Sagarra alleged four counts in the Complaint: (i) a multiple derivative claim on behalf of Uniland Acquisition Corp. (“Uniland Delaware”) (discussed below) based on purported breaches of fiduciary duty of loyalty by directors of that entity; (ii) multiple derivative claims on behalf of Uniland Delaware, alleging that a number of other defendants, including CPV, aided and abetted the breach of duty of loyalty by Uniland Delaware directors; (iii) claims against CPV for breach of fiduciary duty under Delaware law; and (iv) claims against CPV for breach of fiduciary duty under Spanish Law.

  • Lack of Standing to Assert a Double Derivative Claim Under Spanish Law

The Court granted Defendants’ motion to dismiss as to all counts.  As to Counts I and II, the Court held that Spanish law, and not Delaware law, applied to the right of Sagarra to pursue a derivative action.  This was so because, despite the fact that Uniland Delaware was a Delaware corporation, Sagarra was only a shareholder of its parent company, Uniland, S.A., and not of Uniland Delaware.  The Court determined that in such a “multiple” or “double” derivative action, the law of the state or country governing the parent company controls, and therefore the Court applied the law of the country of Uniland Delaware’s parent company, Uniland, S.A., which was Spain.

Under Spanish law, Sagarra lacked standing to assert these multiple derivative claims on behalf of Uniland Delaware.  The Court found that Sagarra could have pursued a derivative action against Uniland S.A.’s directors under Spanish law, but in failing to call for a shareholders meeting, it failed to exhaust its intra-corporate remedies under Spanish law.  Accordingly, the Court dismissed Counts I and II.

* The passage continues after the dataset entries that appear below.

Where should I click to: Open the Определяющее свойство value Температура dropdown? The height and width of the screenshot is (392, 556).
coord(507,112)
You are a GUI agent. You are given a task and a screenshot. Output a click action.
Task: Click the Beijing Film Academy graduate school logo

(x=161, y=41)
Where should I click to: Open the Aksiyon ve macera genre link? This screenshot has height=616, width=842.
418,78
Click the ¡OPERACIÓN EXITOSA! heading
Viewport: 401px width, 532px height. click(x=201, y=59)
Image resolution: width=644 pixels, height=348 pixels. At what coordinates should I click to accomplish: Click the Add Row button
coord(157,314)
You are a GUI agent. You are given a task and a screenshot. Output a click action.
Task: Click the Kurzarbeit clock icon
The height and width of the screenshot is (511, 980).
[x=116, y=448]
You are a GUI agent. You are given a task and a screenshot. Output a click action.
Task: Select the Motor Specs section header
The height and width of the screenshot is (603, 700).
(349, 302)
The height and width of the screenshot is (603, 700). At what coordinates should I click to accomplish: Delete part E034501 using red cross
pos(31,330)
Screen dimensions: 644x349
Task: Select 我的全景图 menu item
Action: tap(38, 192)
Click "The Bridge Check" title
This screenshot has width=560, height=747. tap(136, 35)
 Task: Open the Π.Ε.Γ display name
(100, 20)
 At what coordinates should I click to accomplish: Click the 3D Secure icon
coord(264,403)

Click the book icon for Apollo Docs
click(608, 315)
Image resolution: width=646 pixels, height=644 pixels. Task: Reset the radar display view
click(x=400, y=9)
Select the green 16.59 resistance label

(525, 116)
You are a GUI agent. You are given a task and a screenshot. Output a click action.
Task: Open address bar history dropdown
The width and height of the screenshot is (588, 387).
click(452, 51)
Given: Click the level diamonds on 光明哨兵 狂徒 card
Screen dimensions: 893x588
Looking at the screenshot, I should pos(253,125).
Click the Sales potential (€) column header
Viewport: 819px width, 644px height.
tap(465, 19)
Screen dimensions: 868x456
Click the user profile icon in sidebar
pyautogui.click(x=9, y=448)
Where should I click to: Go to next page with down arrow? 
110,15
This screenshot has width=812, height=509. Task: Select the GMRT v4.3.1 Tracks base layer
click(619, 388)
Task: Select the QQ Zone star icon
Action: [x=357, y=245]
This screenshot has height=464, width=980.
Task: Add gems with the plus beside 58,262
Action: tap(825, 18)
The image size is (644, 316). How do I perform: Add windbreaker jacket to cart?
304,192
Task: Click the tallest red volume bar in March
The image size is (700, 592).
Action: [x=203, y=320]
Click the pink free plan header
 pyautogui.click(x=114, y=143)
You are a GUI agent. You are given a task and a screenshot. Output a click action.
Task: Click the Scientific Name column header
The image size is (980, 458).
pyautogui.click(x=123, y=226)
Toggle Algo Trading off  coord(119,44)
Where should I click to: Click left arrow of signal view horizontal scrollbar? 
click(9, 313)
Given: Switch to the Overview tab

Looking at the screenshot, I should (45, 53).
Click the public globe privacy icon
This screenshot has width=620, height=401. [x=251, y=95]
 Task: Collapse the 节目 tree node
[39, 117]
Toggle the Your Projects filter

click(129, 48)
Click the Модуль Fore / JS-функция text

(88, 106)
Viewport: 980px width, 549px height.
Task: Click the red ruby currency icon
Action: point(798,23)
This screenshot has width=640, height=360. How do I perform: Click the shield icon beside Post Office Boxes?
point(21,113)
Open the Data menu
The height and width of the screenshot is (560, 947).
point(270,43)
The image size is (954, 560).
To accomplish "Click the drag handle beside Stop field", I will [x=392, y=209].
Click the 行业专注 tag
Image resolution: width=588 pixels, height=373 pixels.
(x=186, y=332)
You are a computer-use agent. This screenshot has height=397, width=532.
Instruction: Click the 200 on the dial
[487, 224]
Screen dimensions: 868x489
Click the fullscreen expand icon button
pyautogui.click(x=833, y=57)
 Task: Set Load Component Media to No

For similar reasons, the Court dismissed Count III—the claim for breach of fiduciary duty under Delaware law.  The Court applied Tooley v. Donaldson, Lufkin, & Jenrette, Inc., 845 A.2d 1031 (Del. 2004), and a recent decision, Hartsel v. The Vanguard Group, Inc., C.A. No. 5394-VCP (Del. Ct. Ch., June 15, 2011), which stated that the Court “must look exclusively to (1) who suffered the alleged harm and (2) who would receive the benefit of any recovery or other remedy.”  Based upon the facts of this case, the Court concluded that such claim was in fact a derivative claim under the Tooley two-part analysis, and Sagarra’s lack of standing, detailed above, precluded it from asserting its breach of fiduciary duty claim under Delaware law.

  • Application of McWane Doctrine

Finally, the Court dismissed Count IV—the claim for breach of fiduciary duty under Spanish law.  The Court applied “the McWane doctrine, which favors granting a stay when there is a prior action pending elsewhere, in a court capable of doing prompt and complete justice, involving the same parties and the same issues.  See McWane Cast Iron Pipe Corp. v. McDowell-Wellman Eng’g Co., 263 A.2d 281 at 283 (Del. 1970).  The fact that Sagarra commenced earlier-filed proceedings in Spain involving functionally similar parties and issues led the Court to dismiss this Count based upon McWane, and to hold that “[b]ecause Count IV raised fiduciary duty claims under Spanish law, the better course of action is for the Court to exercise its discretion and dismiss Count IV.”


The moral of this story is that shareholders seeking double derivative claims should be aware of the application of the internal affairs doctrine, and must be careful to ensure that they have standing to assert a derivative claim under the laws of the state or country of the parent company, instead of assuming that the law of the subsidiary company, on behalf of which it seeks to assert a derivative action, will apply.